How do mobile entrepreneurs and marketers gain traction with this influential generation?

Companies need to answer the question every millennial is asking as they tap the “Install” button in the app store: What’s in it for me? What can companies do with their mobile products that will attract these coveted consumers and keep them connected? For mllennials, it’s all about being offered something new, whether that's information or experiences they cannot get anywhere else.


Offer Them Something New

The biggest mistake companies make when creating their own mobile app is redundancy. Instead of offering a new service through mobile, companies attempt to recreate the brick-and-mortar experience in their apps.

For example, Starbucks’ app provides store location information and a place to store a user’s favorite drink order. But Google Maps can easily find a Starbucks location and offer walking, driving, and public transportation directions. And remembering your favorite drink order? That shouldn’t be too tough. You certainly don't need an app for that.

Successful companies like Pocket and ScoreCenter use mobile as a way to offer new products and services enhanced by mobile’s ease and accessibility. With the majority of millennials owning smartphones, it’s easy to assume that they're connected at all times:  in the subway, in classrooms, in the movie theater, and yes, on the toilet. (In 2012, a survey by 11Mark found that 75% of Americans admitted to using their phones in the bathroom).

The challenge in hooking millennials is first, uncovering a need, second, responding with a feature that only you can deliver, and three, making that the focus of your app.

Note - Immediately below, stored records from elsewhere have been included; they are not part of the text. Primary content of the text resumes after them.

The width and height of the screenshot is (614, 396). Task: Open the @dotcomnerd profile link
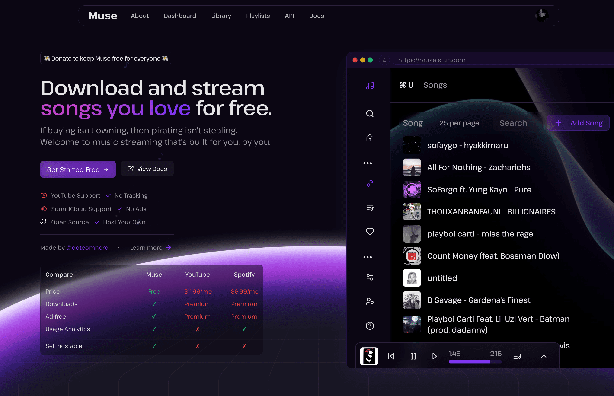pos(87,248)
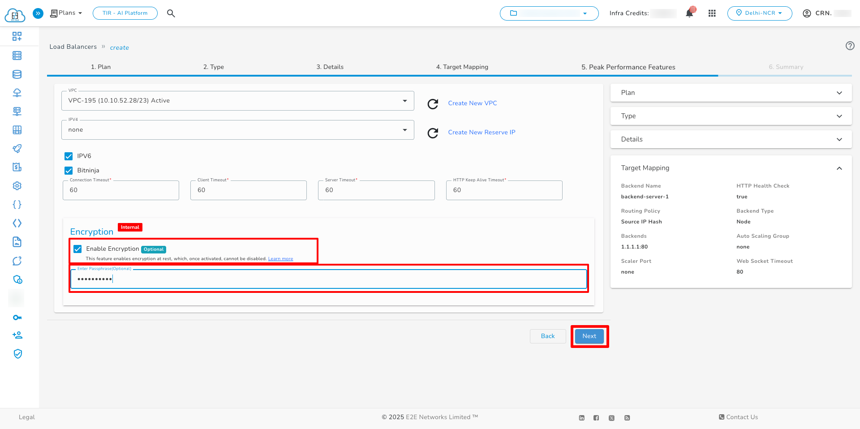Image resolution: width=860 pixels, height=429 pixels.
Task: Click Create New Reserve IP link
Action: point(482,132)
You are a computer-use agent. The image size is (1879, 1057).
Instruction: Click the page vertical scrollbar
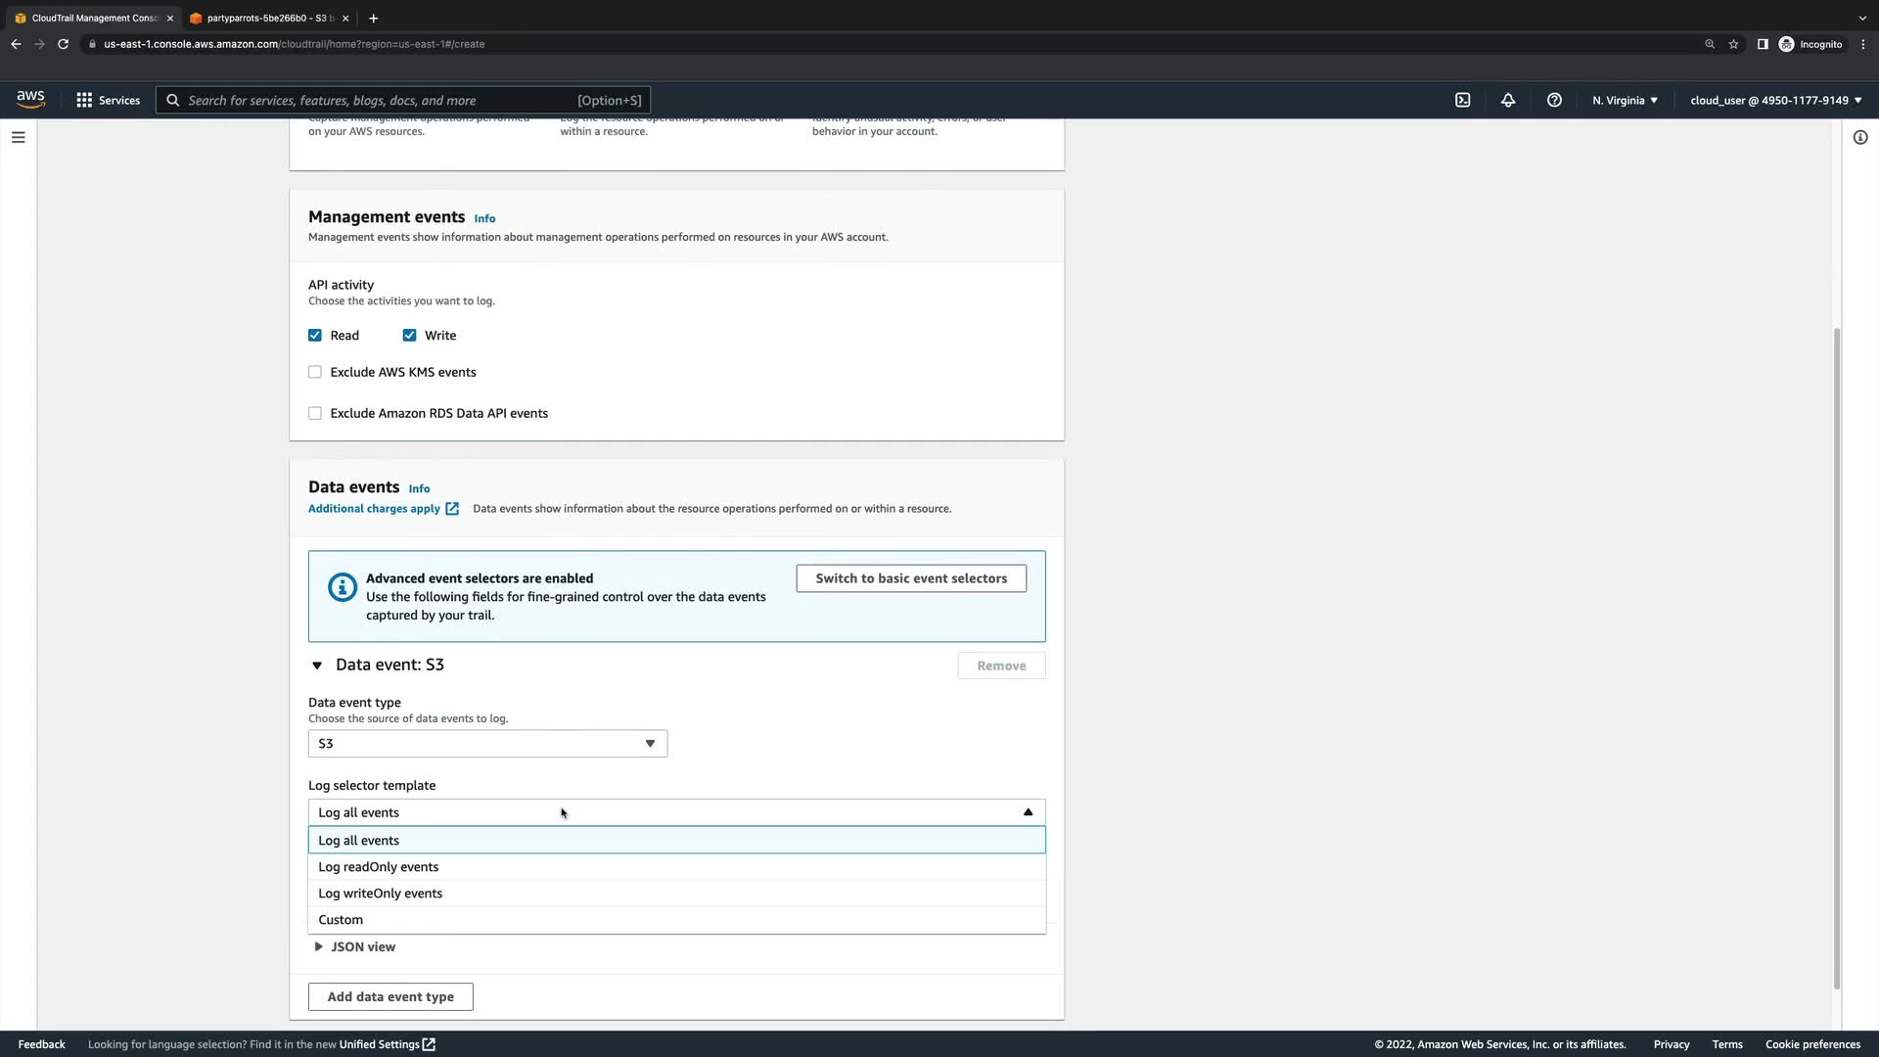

Three years ago, Domino’s didn’t have the best track record with its pizza. Sales were down and customers weren’t pleased with their cheesy products. In 2010, the company decided to make mobile delivery the core feature of its new app. This gave hungry late-night millennials the ability to order pizza with a couple clicks instead of having to talk to someone on the phone. The combination of online ordering and Domino’s honest rebranding strategy, admitting that their old pizza recipe wasn’t very good, resulted in a full 236% stock increase that same year.


Pocket, ScoreCenter, and Dominos are successful because they’re not asking users to create new behaviors: reading articles while commuting, checking sports scores, and ordering pizza aren’t new habits.

Instead, these companies are disrupting existing routines by providing the same services conveniently at millennials’ fingertips. When done right, mobile can open new doors for brands. With hundreds of thousands of competitors on the market, it’s more important than ever to capture millennial users by offering a unique mobile experience that enhances their everyday routines.